▽

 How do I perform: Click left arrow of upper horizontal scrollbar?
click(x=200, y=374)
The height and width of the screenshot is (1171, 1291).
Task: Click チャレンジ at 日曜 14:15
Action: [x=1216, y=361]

△

* [What the exercise asks] Reproduce all of the data above verbatim, preserving every line in its original order.

* [The output]
 How do I perform: Click left arrow of upper horizontal scrollbar?
click(x=200, y=374)
The height and width of the screenshot is (1171, 1291).
Task: Click チャレンジ at 日曜 14:15
Action: [x=1216, y=361]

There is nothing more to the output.